Contes à rebours de Braine-le-Castel en roman pays

Contes de la corneille

de Braine-le-Castial

en Roman Pays brabançon

Flèche de tout bois

Riche par héritage, célibataire par vocation, solitaire par égoïsme, Richard vivait; ou plutôt, il n’était pas mort ... A l’abri des regards, dans le confort de sa petite maison, il pouvait apercevoir le pilori, qui lorsqu’il était garni d’un malheureux exposé à la vindicte populaire, ne lui faisait que mieux apprécier la volupté de son état.

Avec tous les écus habilement dissimulés dans une cache de la cheminée, il ne devait pas travailler et ne faisait donc rien de ses journées. Ainsi, pensait-il sincèrement avoir trouvé le bonheur.

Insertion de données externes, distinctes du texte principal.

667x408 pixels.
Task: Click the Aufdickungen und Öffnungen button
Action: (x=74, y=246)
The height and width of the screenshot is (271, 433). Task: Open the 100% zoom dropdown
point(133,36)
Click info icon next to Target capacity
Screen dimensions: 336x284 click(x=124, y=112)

Une seule passion l’animait : le tir à l’arc. Chaque dimanche après-midi, si le temps le lui permettait, il sortait son arc long, soigneusement entretenu, le bandait d’une corde généreusement suiffée et allait s’entraîner avec d’autres notables de Braine-le-Château.

Il y a deux ans, une flèche particulièrement bien ajustée l’avait fait Roy de la gilde ... Une immense fierté l’avait envahi, lui, nanti trop avare que pour avoir une cour, trop égoïste que pour garder un seul ami, trop falot que pour inspirer le respect, il était maintenant fêté par tous ! et c’est sans regret qu’il avait payé la tournée générale à l’auberge; enfin, presque sans regret, et presque générale ...

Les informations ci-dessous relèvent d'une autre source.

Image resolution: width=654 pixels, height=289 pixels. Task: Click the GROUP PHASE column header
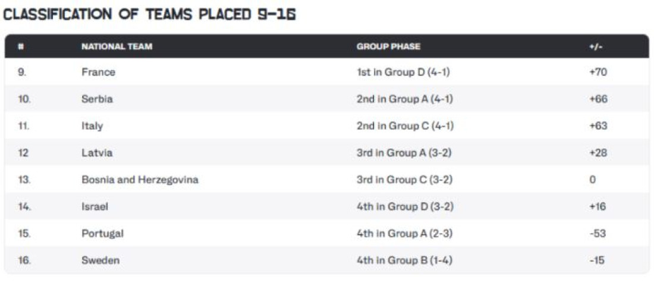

Il y avait la dans un coin, le Renaud, fils de la rebouteuse, grand dégingandé aux yeux noirs, brillant comme ceux d’un loup, sale, portant une barbe de trois jours, noire, les cheveux longs et mal soignés, noirs, enroulé dans une grande houppelande, noire... Il n’avait pas applaudi avec les autres à son entrée, et puis, une crainte superstitieuse isolait ces deux la du reste du village, elle connaissait les herbes, lui parlait aux animaux. Bien sur, on les voyait à la messe, mais ... de la à payer un verre de bonne bière brune et mousseuse !

L’an dernier, Richard avait réédité son exploit. Il n’était pas loin de se prendre pour le meilleur archer du Hainaut ! déjà, des souvenirs d’exploits guerriers naissaient spontanément dans sa cervelle pourtant peu imaginative d’habitude. C’était un beau jour ensoleillé, et au pied de la perche, le long de la route qui mène à Halle, il avait dès sa seconde flèche abattu le coq multicolore, Roy pour la deuxième fois consécutive ! en retournant fêter l’événement comme il se doit à l’auberge, c’est à peine s’il avait remarqué le Renaud, toujours en noir, qui l’observait à la dérobée, sans participer à la liesse générale.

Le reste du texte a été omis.